Bir ABD haber kuruluşu, Turner Broadcasting’e ait olan CNN (Cable News Network—Kablolu Haber Ağı) yaklaşık olarak 80 ülkeden haber raporları toplamakta ve bunları tüm dünyaya yaymaktadır. Yirmi dört saat boyunca, küre çapında yaptığı yayınla, herhangi bir olayı hemen hemen anında uluslararası bir konu haline getirebilmektedir.
Televizyon, giderek artan bir şekilde, dünya olaylarının kaydedicisi olmaktan, dünya olaylarının şekillendiricisi olmaya doğru değişmektedir. TV, 1989 yılında, Doğu Avrupa’yı sarsan devrimler dizisinde kilit rolü oynamıştır. Çekoslovakya’nın Prag şehrinde kalabalıklar sokaklarda şarkılar söylemiş ve bunun, TV’de “canlı olarak yayınlanmasını” talep etmiştir. Geçmişte bazı hükümet binalarını, müstahkem yerleri, ya da polis merkezlerini ele geçirmek için kan döken devrimcilerin aksine, 1989 yılının devrimcileri, her şeyden önce televizyon istasyonlarına el koyabilmek için büyük uğraş verdiler. Aslında, Romanya’daki yeni rejim, ülkeyi başlangıçta televizyon stüdyolarından yönetti. Bu nedenle TV’nin üçüncü süper güç olarak adlandırılması, hiç de zorlama bir durum olarak düşünülmeyebilir.
Fakat TV, politik arenayı etkilemekten daha fazlasını yapmıştır. TV, şimdi, dünyanın kültürünü ve değerlerini dahi değiştirmektedir.

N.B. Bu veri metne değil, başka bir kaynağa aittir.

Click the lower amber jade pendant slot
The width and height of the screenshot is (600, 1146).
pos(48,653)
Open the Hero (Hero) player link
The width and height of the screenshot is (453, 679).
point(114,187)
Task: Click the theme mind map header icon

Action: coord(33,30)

Amerika Birleşik Devletleri sık sık “kültürel emperyalizm”le, yani kendi kültürünü dünyaya televizyon medyası vasıtasıyla sokuşturmakla suçlanmaktadır. Amerika Birleşik Devletleri, 1940’lı yılların sonları ve 1950’li yıllarda, kârlı ticari programlar üretip stoklayan ilk ülke olduğundan, Amerikalı yapımcılar programlarını diğer ülkelere, onların kendi üretecekleri şovların maliyetinin çok altındaki fiyatlarla satabiliyorlardı.

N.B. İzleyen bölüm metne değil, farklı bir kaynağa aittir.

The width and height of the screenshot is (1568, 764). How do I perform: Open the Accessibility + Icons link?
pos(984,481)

1980’li yılların sonunda Kenya, TV programlarının yaklaşık % 60’ını ithal ediyordu; Avustralya % 46; Ekvator % 70; ve İspanya ise % 35’ini ithal ediyordu. Bu ithal programların büyük bölümü Amerika Birleşik Devletlerinde yapılıyordu. Bir Amerikan dizisi olan Küçük Ev 110 ülkede yayımlanmıştır. Dallas dizisi ise, 96 ülkede gösterilmiştir. Bazılarının, dünyadaki televizyonlardan yerel çeşni ve havanın kaybolduğu ve Amerikan tüketiciliği ile materyalizminin yaygınlaştığı şeklinde şikâyetleri olmaktadır.

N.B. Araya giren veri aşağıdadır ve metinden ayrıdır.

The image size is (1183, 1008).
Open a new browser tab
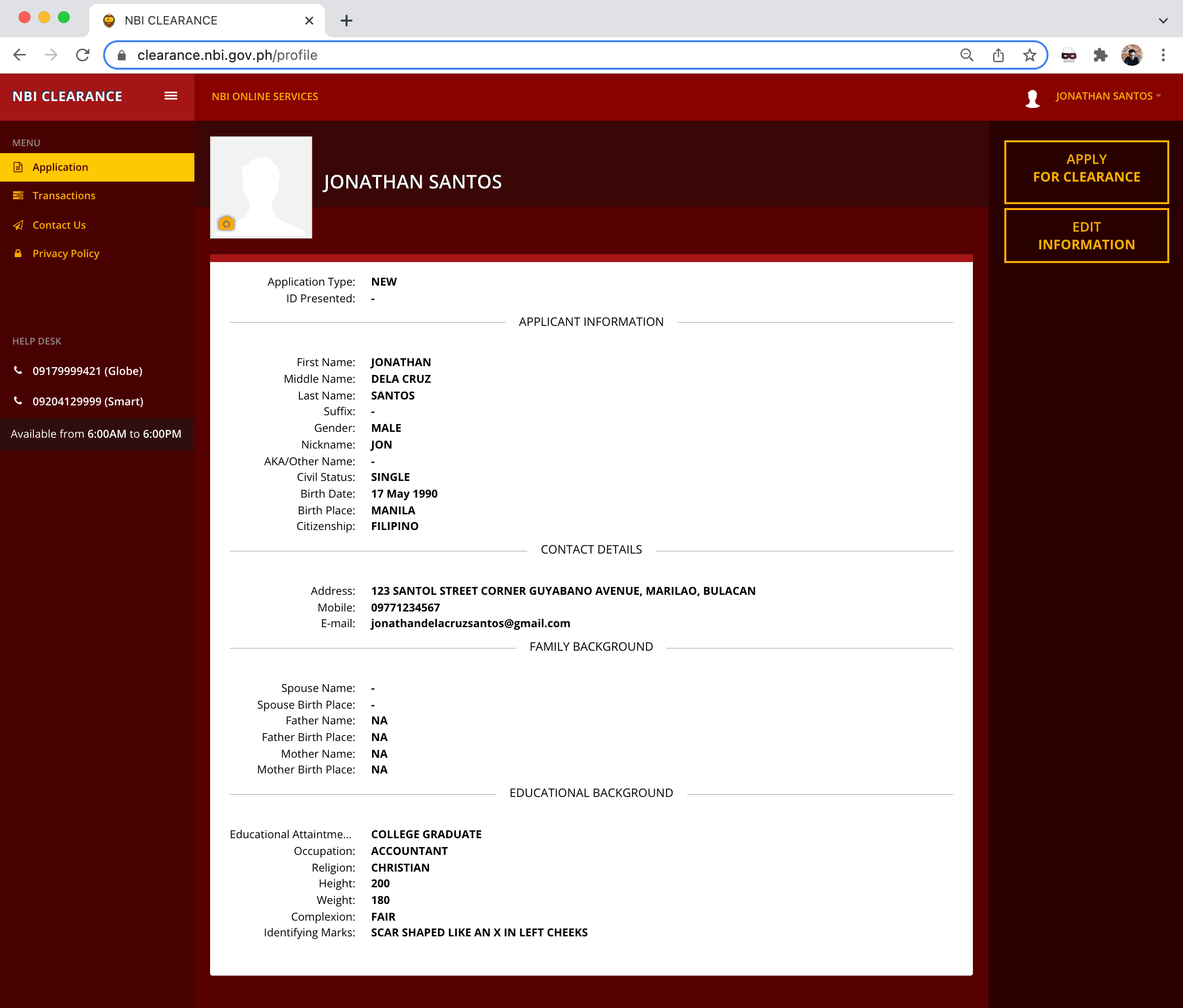(346, 21)
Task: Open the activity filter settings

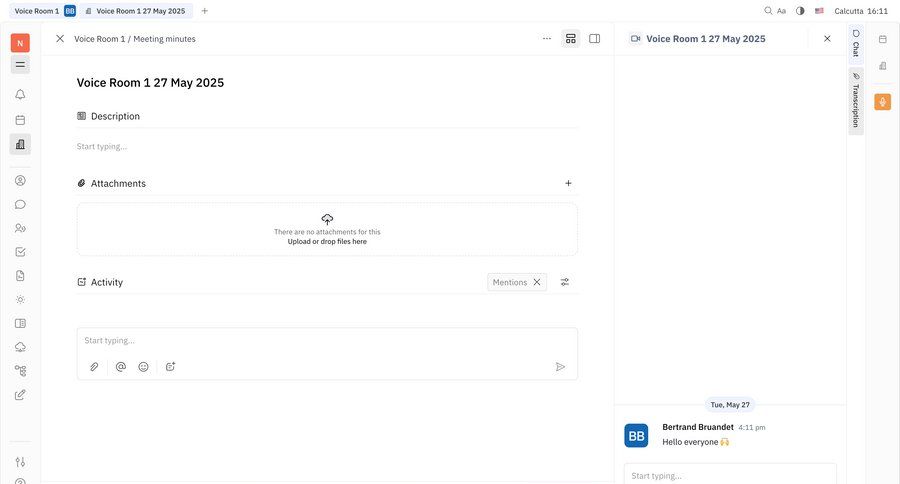Action: [x=565, y=282]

Birçok ülke, “kültürel emperyalizm”e karşı ayağa kalkmıştır. Nijerya’da televizyon yayımcıları, yabancı programların etkisiyle milli kültürlerinin yıpranmakta olduğundan şikâyet etmiş ve Nijeryalı TV izleyicilerinin Nijerya’dan daha çok Amerika Birleşik Devletleri ve İngiltere hakkında bilgi almakta olduklarını söylemişlerdir. Avrupalılar da benzer duygular taşımaktadır. Geçenlerde ABD’deki bir kongre oturumunda, yayımcılık alanındaki devlerden Robert Maxwell, hiddetle şunları söylemiştir: “Hiçbir millet kendi kültürünün bir yabancı kültüre boyun eğmesine izin vermemelidir.” Bunun sonucu olarak bazı ülkeler, TV istasyonlarının yayımlayabileceği yabancı programların sayısına kısıtlamalar getirmeye başlamıştır.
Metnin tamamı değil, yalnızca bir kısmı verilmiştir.